5. It’s a great time to have Andy Reid’s experience leading the team

Pittsburgh Steelers v Kansas City Chiefs Photo by Jamie Squire/Getty Images

As if late-season injuries — and how teams adjust once opponents have a season’s worth of scouting film — aren’t enough, this year brings even more adversity. COVID-related uncertainty appears ready to reign over the last part of the regular season — and into the playoffs.

Chiefs coach Andy Reid faced the possibility of playing Sunday’s game without both of the team’s 1000-yard receivers — and many other key players. While Ward, Hill, and Bell were able to return, most of the players who had positive tests in the past week did not.

While overshadowed by the absence of the future Hall of Fame tight end, the Chiefs also entered Sunday’s game with temporary replacements at placekicker and punter, too.
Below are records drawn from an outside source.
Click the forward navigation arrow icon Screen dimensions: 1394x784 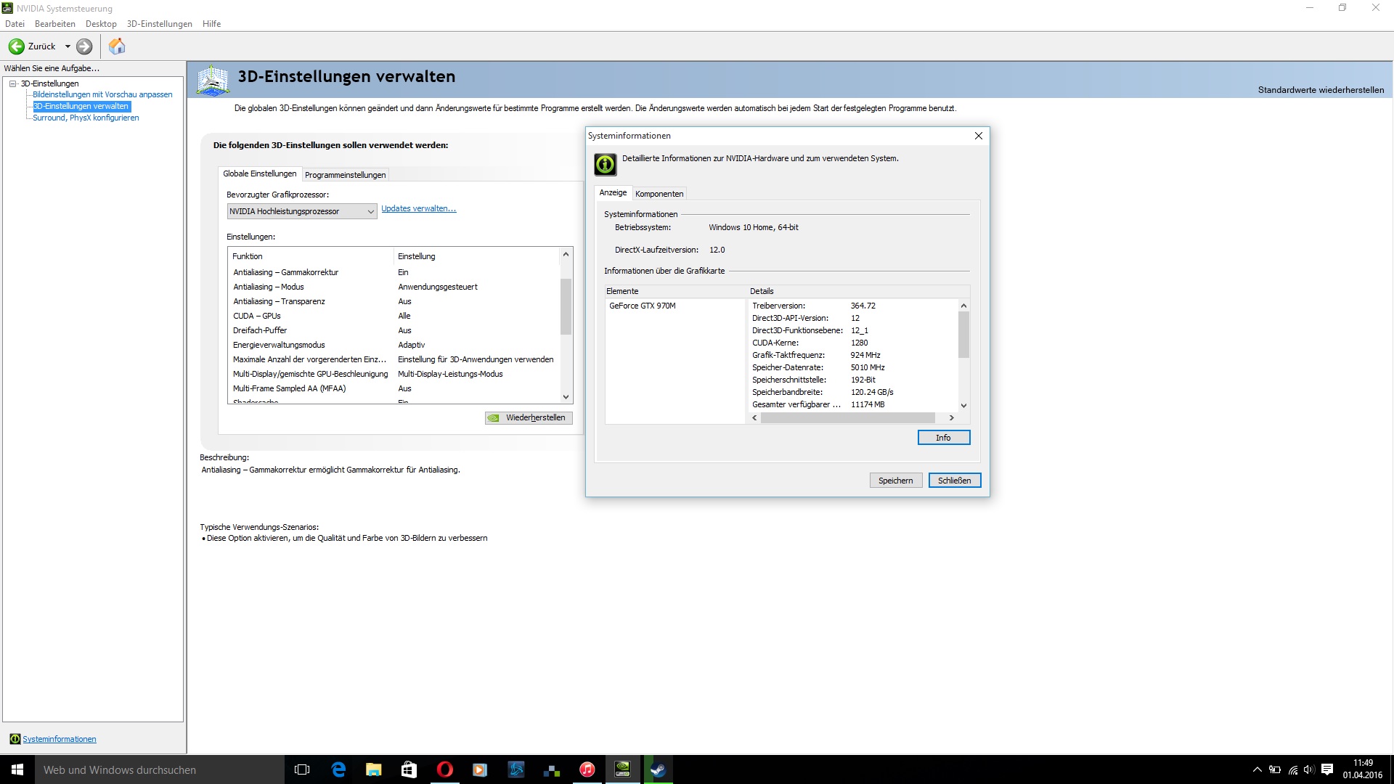coord(84,46)
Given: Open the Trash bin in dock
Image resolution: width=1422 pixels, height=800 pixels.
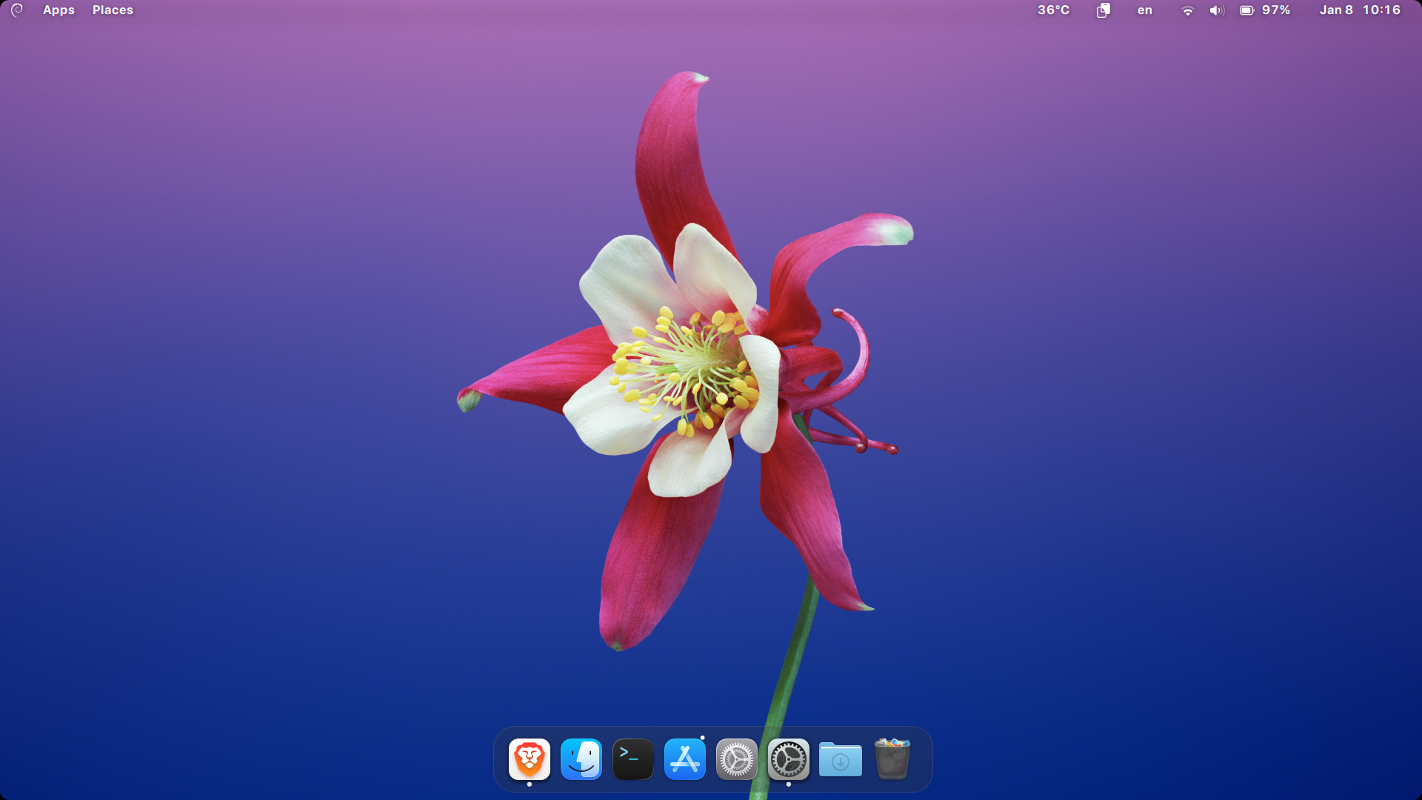Looking at the screenshot, I should click(892, 759).
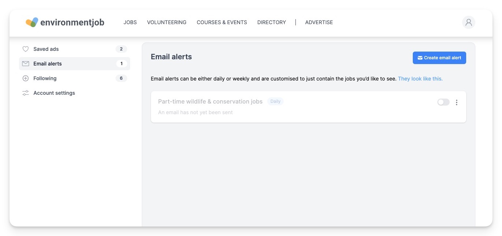Open Part-time wildlife & conservation jobs alert

(x=210, y=102)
Throughout the week, Reid and his assistants offered what can only be called a smattering of coaching clichés when discussing game planning with so much uncertainty. In every media appearance, Reid never showed any sign of panic — or that he was approaching the week any differently than the way he would if he were simply missing a few players due to injuries.

Even coming off of such a stressful week, the Chiefs appeared well-prepared for the Steelers right from the opening kickoff. If someone looked at the game without knowing the details of the team’s COVID outbreak, it would have been impossible to guess that the team game-planned with so much uncertainty.

In a week where several playoff hopefuls suffered devastating losses, Chiefs fans should feel confident in the experienced hand that is guiding the team through an unprecedented set of circumstances.